RECORD SET ▸
= = = =

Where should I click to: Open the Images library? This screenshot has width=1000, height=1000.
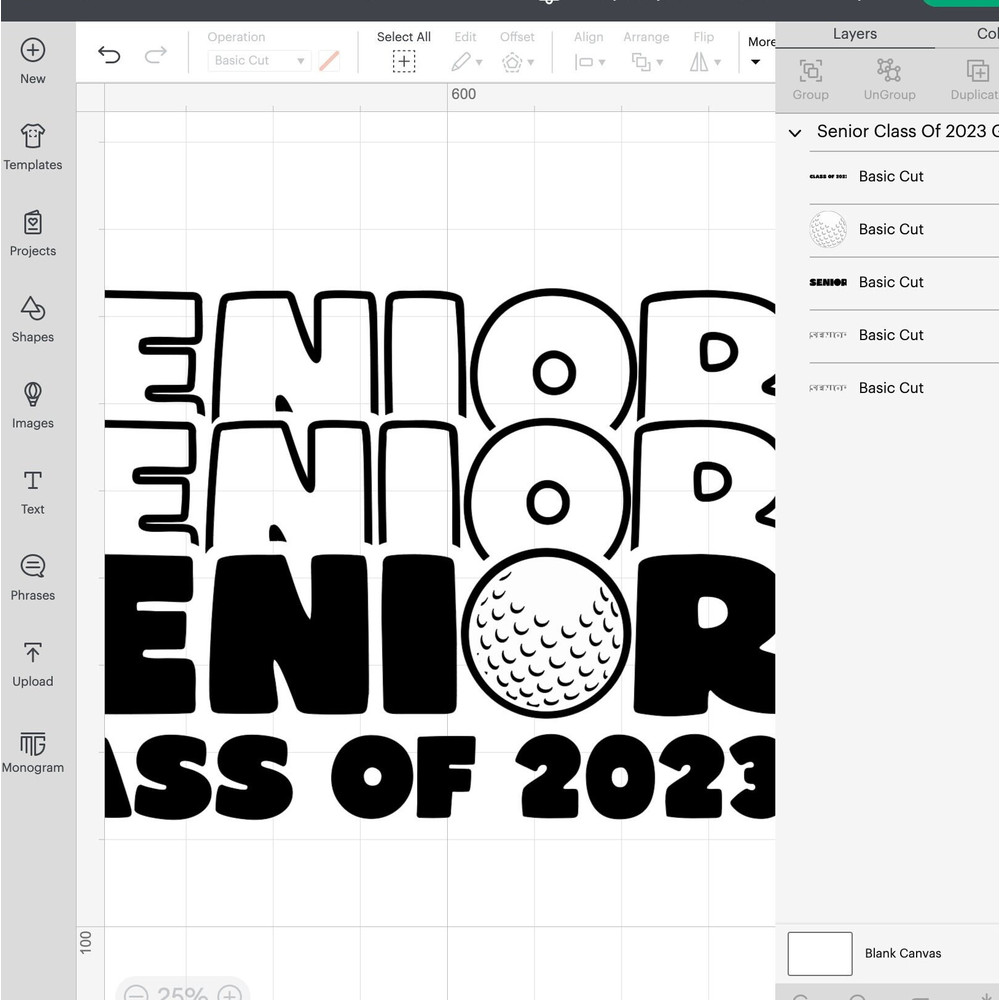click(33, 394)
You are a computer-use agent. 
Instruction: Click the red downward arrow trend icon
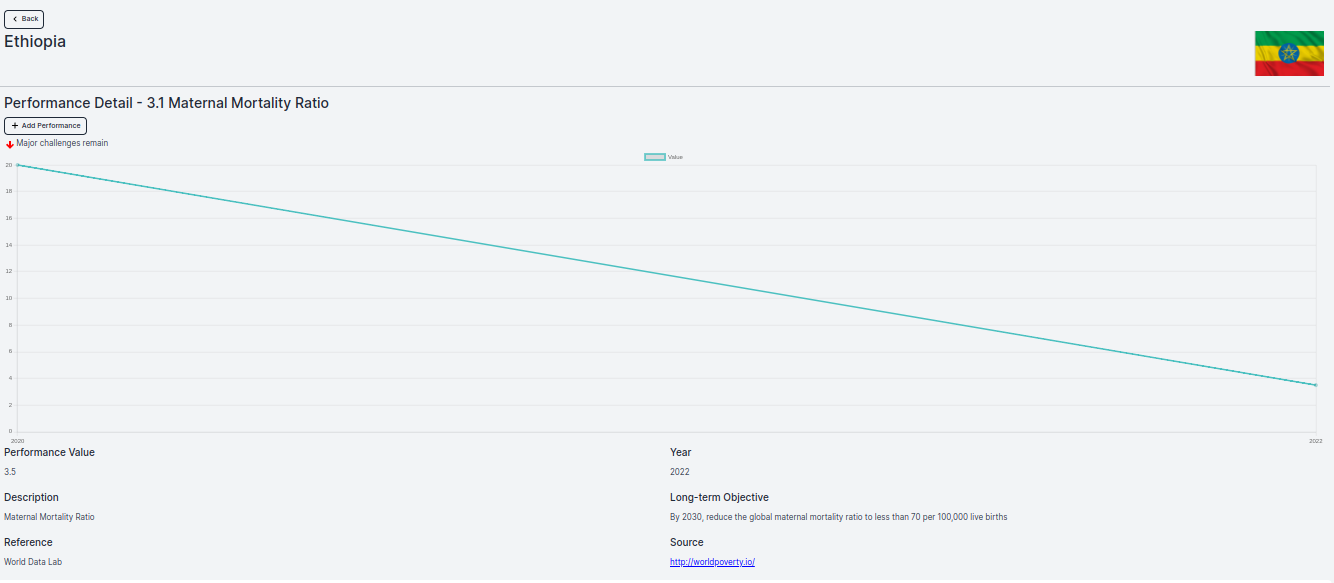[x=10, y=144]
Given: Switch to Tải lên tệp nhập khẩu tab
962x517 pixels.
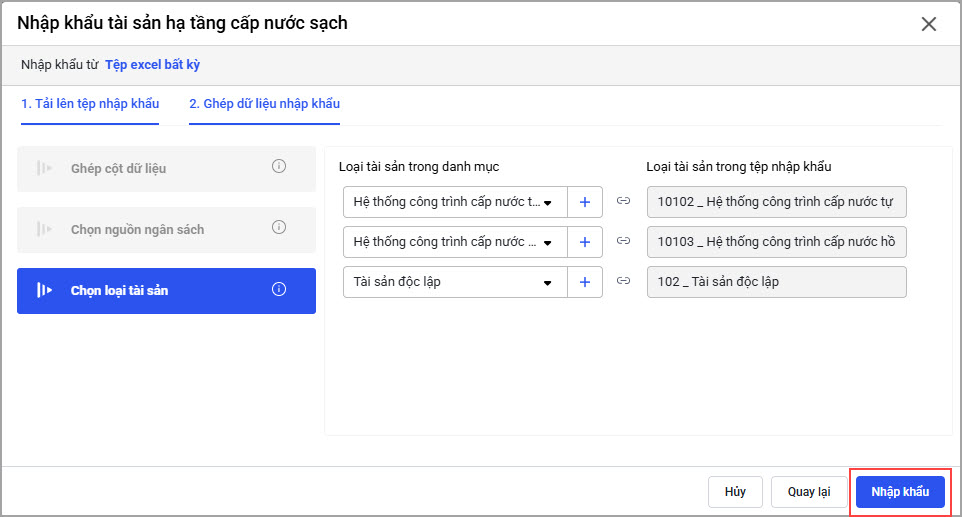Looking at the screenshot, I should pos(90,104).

= = = =

PROBLEM TO SOLVE ▸
Starting at the line that contains "You are a computer-use agent." and ending with the last line of the data, transcribe every line exactly; skip the pictures.

ANSWER BOX ▸
You are a computer-use agent. 
Instruction: Click the red downward arrow trend icon
[x=10, y=144]
Given: Switch to Tải lên tệp nhập khẩu tab
962x517 pixels.
Looking at the screenshot, I should pos(90,104).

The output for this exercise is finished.